With expertise in LinuxBIOS, comprehensive management tools, and powerful computing architecture, Linux Networx became Tulane's choice for their first cluster implementation.

"We wanted a Linux cluster vendor that could provide us with an easy-to-manage cluster that could scale and grow easily. Linux Networx did this for us," said Salmon.

Implementing a Linux Networx Cluster System
Starting with a 20-processor Evolocity system, Tulane researchers quickly noticed the benefits of Linux Networx cluster technology and have scaled up their cluster four times as additional grant money has been received. Their Evolocity cluster now totals over 80 AMD Opteron processors.

"The scalability of the Evolocity cluster has proved to be an essential feature as we've quadrupled the cluster's power since we first installed it," said Salmon. "Scaling the cluster has also been a fairly easy process as programs and codes were easily migrated."

Results
Tulane researchers quickly noticed the benefits and potential of Linux cluster technology. In the past, researchers were limited to running small simulations, now they can run much larger, complex simulations than was possible before.

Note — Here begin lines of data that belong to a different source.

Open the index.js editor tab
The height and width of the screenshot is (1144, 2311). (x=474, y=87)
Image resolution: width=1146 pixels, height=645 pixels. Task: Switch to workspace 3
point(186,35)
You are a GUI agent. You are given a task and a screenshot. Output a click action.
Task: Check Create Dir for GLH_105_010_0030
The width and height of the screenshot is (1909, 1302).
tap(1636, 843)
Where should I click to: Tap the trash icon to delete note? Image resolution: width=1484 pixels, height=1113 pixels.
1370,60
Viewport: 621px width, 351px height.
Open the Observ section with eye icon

"Running large, detailed simulations is essential to our research efforts as it allows us to better understand biomedical functions," said Dr. Trayanova. "Additionally, a quick turnaround time for running simulations is essential as there are several research groups that need time on the cluster to complete their simulations."

Most important, with the power and capabilities of the Linux Networx system, Tulane researchers can improve the quality of their research and achieve much more focused and valid results than they were able to accomplish previously.

"By completing these jobs in a timely manner, researchers can get results faster, which helps advance the entire mission of the biocomputing program and allows us to do better research," said Dr. Trayanova.